According to a research published in Nature Communications, the number of people in India threatened by rising sea-levels is at least seven times more than previously estimated.

About:

  • Researchers of Climate Central, an independent organisation of climate scientists, have developed a new tool that measures elevation of land from mean sea levels with much greater accuracy than earlier models.

  • Their new tool, called CoastalDEM (or Coastal Digital Elevation Model), which uses artificial intelligence and machine learning on 51 million data samples, brought down this error to less than 2.5 inches on an average.

Key findings:

  • Around 300 million people, and not 80 million as estimated earlier, across the globe were currently living in areas that were below the annual coastal flood line.

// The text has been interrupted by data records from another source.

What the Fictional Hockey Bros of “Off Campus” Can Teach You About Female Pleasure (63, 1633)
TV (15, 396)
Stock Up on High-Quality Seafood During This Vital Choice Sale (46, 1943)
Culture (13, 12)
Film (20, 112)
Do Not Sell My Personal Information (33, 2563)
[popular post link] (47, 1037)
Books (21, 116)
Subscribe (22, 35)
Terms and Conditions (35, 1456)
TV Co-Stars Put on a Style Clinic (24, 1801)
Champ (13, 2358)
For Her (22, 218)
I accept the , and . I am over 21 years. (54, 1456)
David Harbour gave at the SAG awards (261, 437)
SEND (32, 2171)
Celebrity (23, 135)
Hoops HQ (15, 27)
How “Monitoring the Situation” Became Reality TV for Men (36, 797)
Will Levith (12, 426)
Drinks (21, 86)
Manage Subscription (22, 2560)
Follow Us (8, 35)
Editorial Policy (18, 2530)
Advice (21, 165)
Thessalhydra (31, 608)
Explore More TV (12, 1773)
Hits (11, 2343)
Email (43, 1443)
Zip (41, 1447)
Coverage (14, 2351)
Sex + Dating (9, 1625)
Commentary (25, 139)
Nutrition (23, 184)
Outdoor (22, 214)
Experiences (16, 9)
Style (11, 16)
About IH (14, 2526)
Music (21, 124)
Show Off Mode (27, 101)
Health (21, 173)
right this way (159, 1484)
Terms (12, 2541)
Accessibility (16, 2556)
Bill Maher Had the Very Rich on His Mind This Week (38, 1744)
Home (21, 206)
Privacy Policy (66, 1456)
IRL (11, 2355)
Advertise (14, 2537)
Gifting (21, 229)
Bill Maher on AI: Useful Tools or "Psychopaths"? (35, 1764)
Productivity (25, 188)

  • Almost 80 per cent of these 300 million people live in China, Bangladesh, India, Vietnam, Indonesia and Thailand. China alone accounted for 43 million.

  • Around 36 million people along the Indian coastlines currently live on land that will fall below the annual flood level by 2050, exposing them to risks of flooding, damage to infrastructure, loss of livelihood, or permanent displacement. The previous estimate was of 5 million people.

  • West Bengal and coastal Odisha are projected to be particularly vulnerable, as is the eastern city of Kolkata.

  • Except for some areas near Kakinada, the threats to the coastlines of the southern states have not been affected by the new measurements.